La guerra entre Estados Unidos e Irán llega a su cuarto mes con miles de muertes, destrucciones masivas y una subida sostenida de los precios de los principales hidrocarburos, en especial la gasolina y el gas. Más allá de su costo humano, la confrontación ha desestabilizado la economía mundial en un escenario en el que ya se percibe cansancio por la duración del conflicto.
La crisis ha sido abordada en varias ocasiones por el liderazgo mundial. Donald Trump, Xi Jinping y, más recientemente, Vladimir Putin han tratado el asunto en distintos encuentros, mientras China y Rusia, con intereses comunes y estratégicos en Irán, han respaldado al régimen iraní e intentado interceder ante la Casa Blanca para poner fin al impasse. La cumbre de finales de mayo entre Trump y Xi en Asia volvió a situar la guerra entre los principales temas de la agenda bilateral, junto con el comercio, la tecnología, la cooperación y la geopolítica.

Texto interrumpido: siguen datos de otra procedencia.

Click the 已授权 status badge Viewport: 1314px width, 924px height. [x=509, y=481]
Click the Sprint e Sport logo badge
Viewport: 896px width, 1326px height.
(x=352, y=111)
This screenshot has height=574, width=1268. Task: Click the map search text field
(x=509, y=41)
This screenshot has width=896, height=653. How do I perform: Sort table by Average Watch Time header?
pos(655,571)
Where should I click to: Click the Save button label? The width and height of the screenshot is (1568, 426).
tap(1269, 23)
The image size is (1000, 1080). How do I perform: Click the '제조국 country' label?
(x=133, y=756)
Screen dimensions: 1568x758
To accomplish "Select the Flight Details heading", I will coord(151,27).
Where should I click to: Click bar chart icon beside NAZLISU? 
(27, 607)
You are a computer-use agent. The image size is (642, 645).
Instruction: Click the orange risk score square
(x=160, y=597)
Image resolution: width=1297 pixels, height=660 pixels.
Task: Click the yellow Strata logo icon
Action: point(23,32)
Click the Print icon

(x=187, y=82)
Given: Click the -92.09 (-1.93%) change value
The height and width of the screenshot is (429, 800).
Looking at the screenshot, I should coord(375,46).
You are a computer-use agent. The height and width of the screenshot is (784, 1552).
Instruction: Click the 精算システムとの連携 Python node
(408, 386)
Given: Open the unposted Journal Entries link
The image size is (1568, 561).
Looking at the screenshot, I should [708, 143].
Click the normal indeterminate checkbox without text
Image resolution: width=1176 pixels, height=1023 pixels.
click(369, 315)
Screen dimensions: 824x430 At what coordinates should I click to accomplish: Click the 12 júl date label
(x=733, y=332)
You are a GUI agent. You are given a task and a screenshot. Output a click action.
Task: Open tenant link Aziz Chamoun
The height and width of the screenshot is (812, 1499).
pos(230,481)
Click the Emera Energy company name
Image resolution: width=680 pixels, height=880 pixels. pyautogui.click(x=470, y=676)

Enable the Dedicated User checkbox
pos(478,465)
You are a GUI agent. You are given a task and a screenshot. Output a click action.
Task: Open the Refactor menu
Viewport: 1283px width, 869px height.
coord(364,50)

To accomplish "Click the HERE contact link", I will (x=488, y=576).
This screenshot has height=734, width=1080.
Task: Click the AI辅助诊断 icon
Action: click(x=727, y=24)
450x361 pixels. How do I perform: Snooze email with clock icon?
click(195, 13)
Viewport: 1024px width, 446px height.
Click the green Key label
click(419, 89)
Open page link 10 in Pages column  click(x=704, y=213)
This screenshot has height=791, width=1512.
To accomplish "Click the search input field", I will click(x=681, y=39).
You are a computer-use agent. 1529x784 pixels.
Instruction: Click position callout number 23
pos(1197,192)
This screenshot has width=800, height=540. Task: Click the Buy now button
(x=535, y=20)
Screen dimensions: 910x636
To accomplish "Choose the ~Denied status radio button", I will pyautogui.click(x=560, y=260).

Aun así, el conflicto sigue abierto y su costo continúa en aumento. La serie de reuniones de alto nivel contrasta con una realidad marcada por más destrucción, mayor presión sobre los precios energéticos y una economía internacional sometida a tensión, lo que refuerza la necesidad de seguir de cerca decisiones de poder que aún no se traducen en una salida efectiva a la crisis.